Worldmodeldata is precisely trying to organize this new value chain. Its ambition is to build a library of more than a million hours of data by the end of 2026, compared to around 40,000 hours for the largest sets available today. If this promise is kept, the company would have a strategic asset that is difficult to replicate.

This prospect could open up an unprecedented licensing market between game publishers and AI laboratories. As music platforms have learned to monetize their catalogs with streaming services, studios could tomorrow promote their universes to developers of autonomous systems.
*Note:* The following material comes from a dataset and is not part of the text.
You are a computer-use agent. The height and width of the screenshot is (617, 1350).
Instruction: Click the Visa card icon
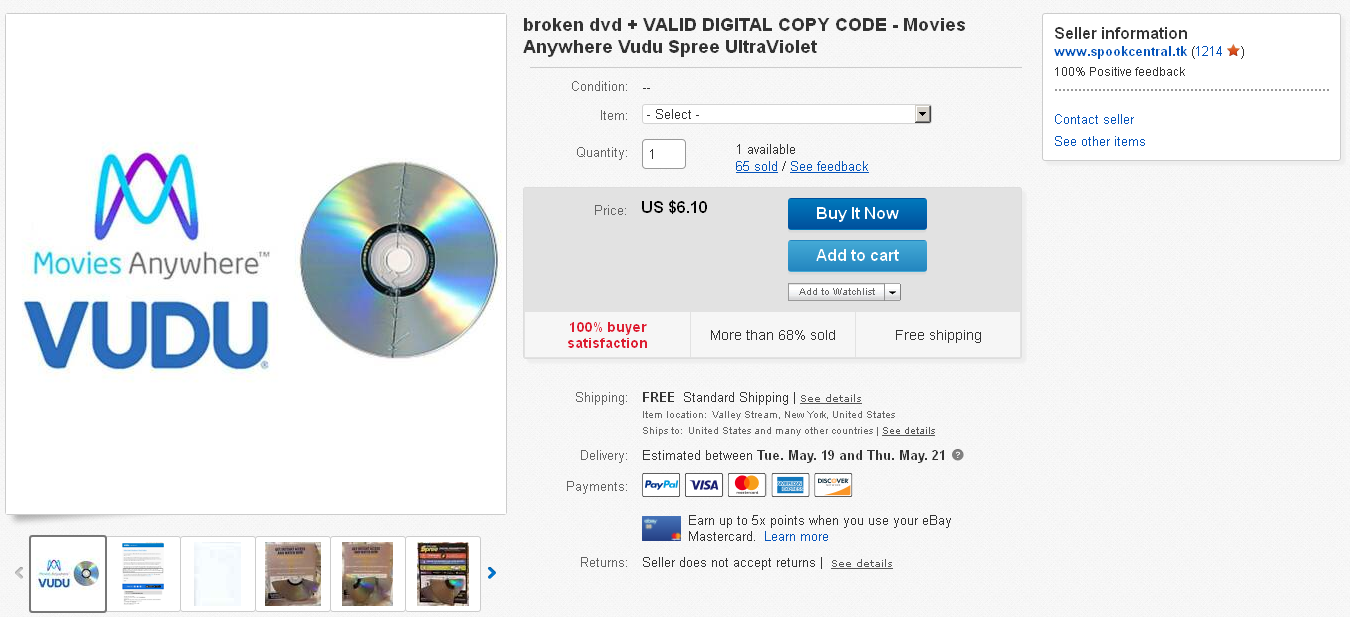[x=704, y=485]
A new AI value chain is emerging

Worldmodeldata is not an isolated case, several companies are already building the different bricks of this new economy.

Encord develops platforms to annotate and manage data for physical AI. Scale AI continues its expansion into data used by the defense, robotics and autonomous vehicle sectors. Labelbox is also positioned on the organization of industrial data sets.

In the world model field, the competition is accelerating. World Labs, founded by Fei-Fei Li, aims to build models capable of understanding and generating coherent three-dimensional environments. Stanhope AI works on adaptive models for robotics and defense. Physical Intelligence is developing a foundation model intended to control robots from different manufacturers. Skild AI pursues a similar ambition with a universal platform for embedded AI. BeyondMath applies these approaches to physics simulation.

These companies do not directly build the robots of the future, but develop the software infrastructure, data and training environments that will then allow other players to design them.

The limits of simulation

However, the idea that robots could learn only in video games remains excessive. Robotics has long been faced with the problem of sim-to-real gap. A system that performs well in a simulation can fail in its first real deployment. Materials age, sensors drift, human behavior is unpredictable, and industrial environments are rarely as clean as their digital counterparts.

Video games also introduce their own biases. Players take risks that no real driver would accept. Physics engines sometimes favor the fluidity of the experience to the detriment of absolute scientific fidelity. Finally, rare events, although essential for training critical systems, remain difficult to reproduce.

Simulation will therefore not replace data from the field, but will, however, significantly reduce the cost and duration of the learning phases before validation in real conditions.

The next AI battle will be fought over data

For three years, the global competition has focused on language models, semiconductors and computing capabilities. A new layer of value now appears, that of data allowing artificial intelligence to interact with its environment.

This development opens up an unexpected opportunity for the video game industry. Engines developed to create immersive worlds could become critical infrastructures for physical AI. Publishers’ catalogs could acquire value well beyond entertainment. And the data produced by millions of players could become one of the most sought-after resources by laboratories working on robots, autonomous vehicles or industrial agents.

If the great language models are the children of the Internet, artificial intelligences capable of acting in the real world could well be, tomorrow, the children of virtual worlds.